I was going to have to dig. “You had instructed the Coast Guard to keep the Sea Wind under surveillance, had you not?”
“Yes.”
And Shishido conceded, of course, that he had joined in pursuing Jennifer in the harbor.
“And yet, in your mind, she
was just some witness you wanted to talk to?”
“Well, that’s true, because at this point, I felt that we had no real jurisdiction but to assist the Coast Guard in trying to determine to whom that boat belonged. Now, when it came to the point where the Grahams were not there, that the Allens were in possession of the boat, then, of course, my concern came for the safety of the Grahams, and that possibly there could have been some foul play.”
“So you did suspect foul play before you even spoke to her.”
“Well, not really, because at that point, I really didn’t know if the Grahams were just left stranded on Palmyra. But foul play in the sense of illegal possession of the boat, yes.” Shishido had become as elusive as mercury.
“So, you were very suspicious.”
“Not really. Just because we didn’t see the Grahams on the boat at the time, didn’t mean that…maybe they had gone shopping and their guests, the Allens, were still on the boat. Those were questions I had. At the time, you know, there were a lot of possibilities.”
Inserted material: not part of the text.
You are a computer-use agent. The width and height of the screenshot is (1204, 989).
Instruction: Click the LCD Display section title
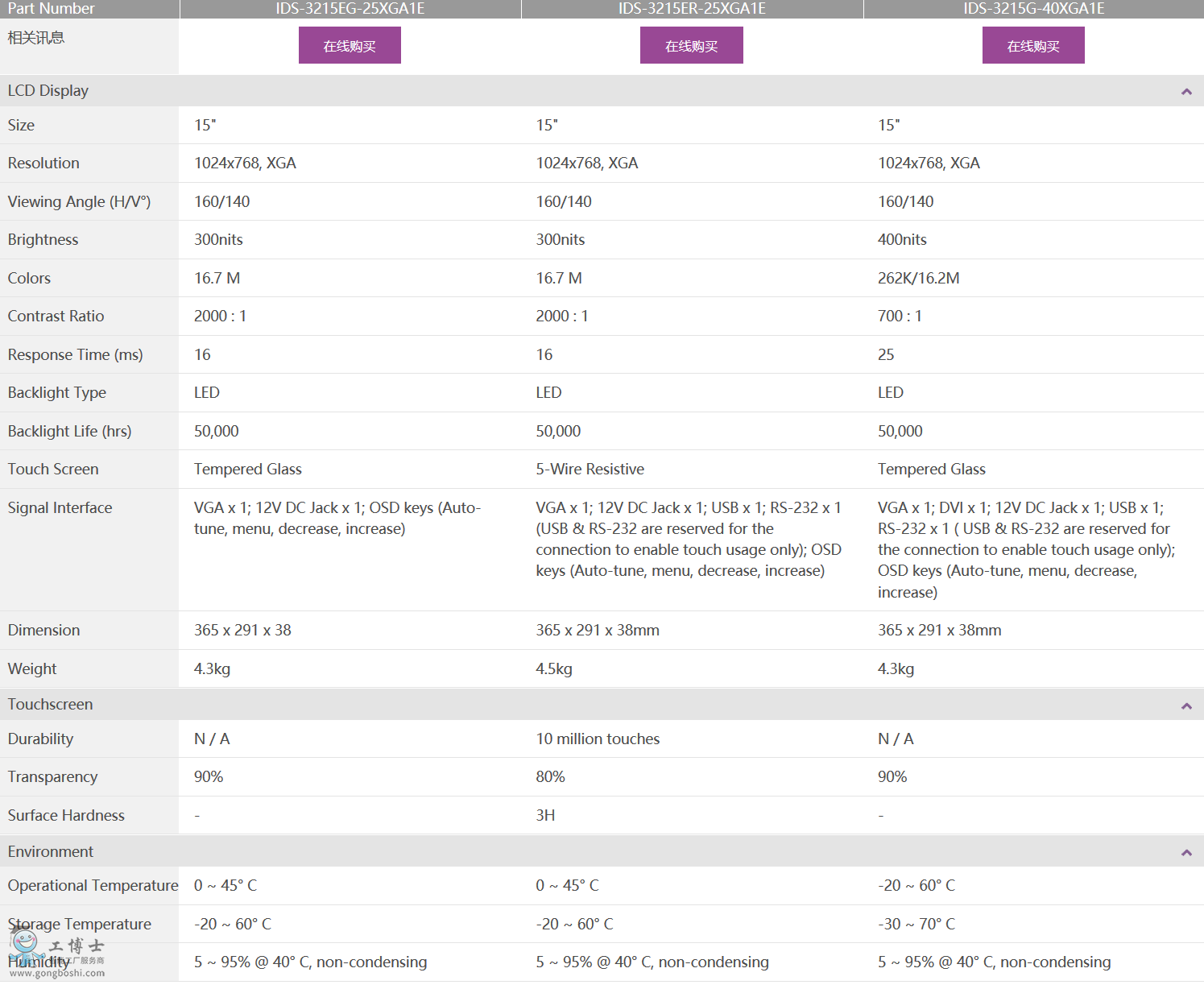[x=48, y=91]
I pressed on, feeling almost like someone enticing a wary bird with crumbs. “Mr. Shishido, you’ve already testified that at the very beginning of your interrogation of Jennifer you advised her of her constitutional rights. Is that correct?”
“Yes.”
“If you only viewed her as a witness when she first came aboard the cutter, why at the very beginning did you advise her of her constitutional rights?”
“Because, like I told you, there were several options open in my mind. There could possibly not have been a crime, but then there also was the possibility that there was a crime. Say of murder.”
“But you do not advise a simple witness of their constitutional rights, do you?”
“Well, sometimes I do. It depends on whether I feel that the witness may have some complicity in a particular crime.”
Shishido was trying to justify the unjustifiable. Like any witness, he was not eager to admit that his actions didn’t make sense. Since I had started bearing down, Shishido appeared increasingly less comfortable on the stand. He no longer rested his hands on the railing, but nervously folded and unfolded them in his lap. At times, he seemed bewildered by my questions. Occasionally, he looked toward the prosecution’s table like a Little League pitcher, with bases loaded, seeking cues from his dad in the bleachers.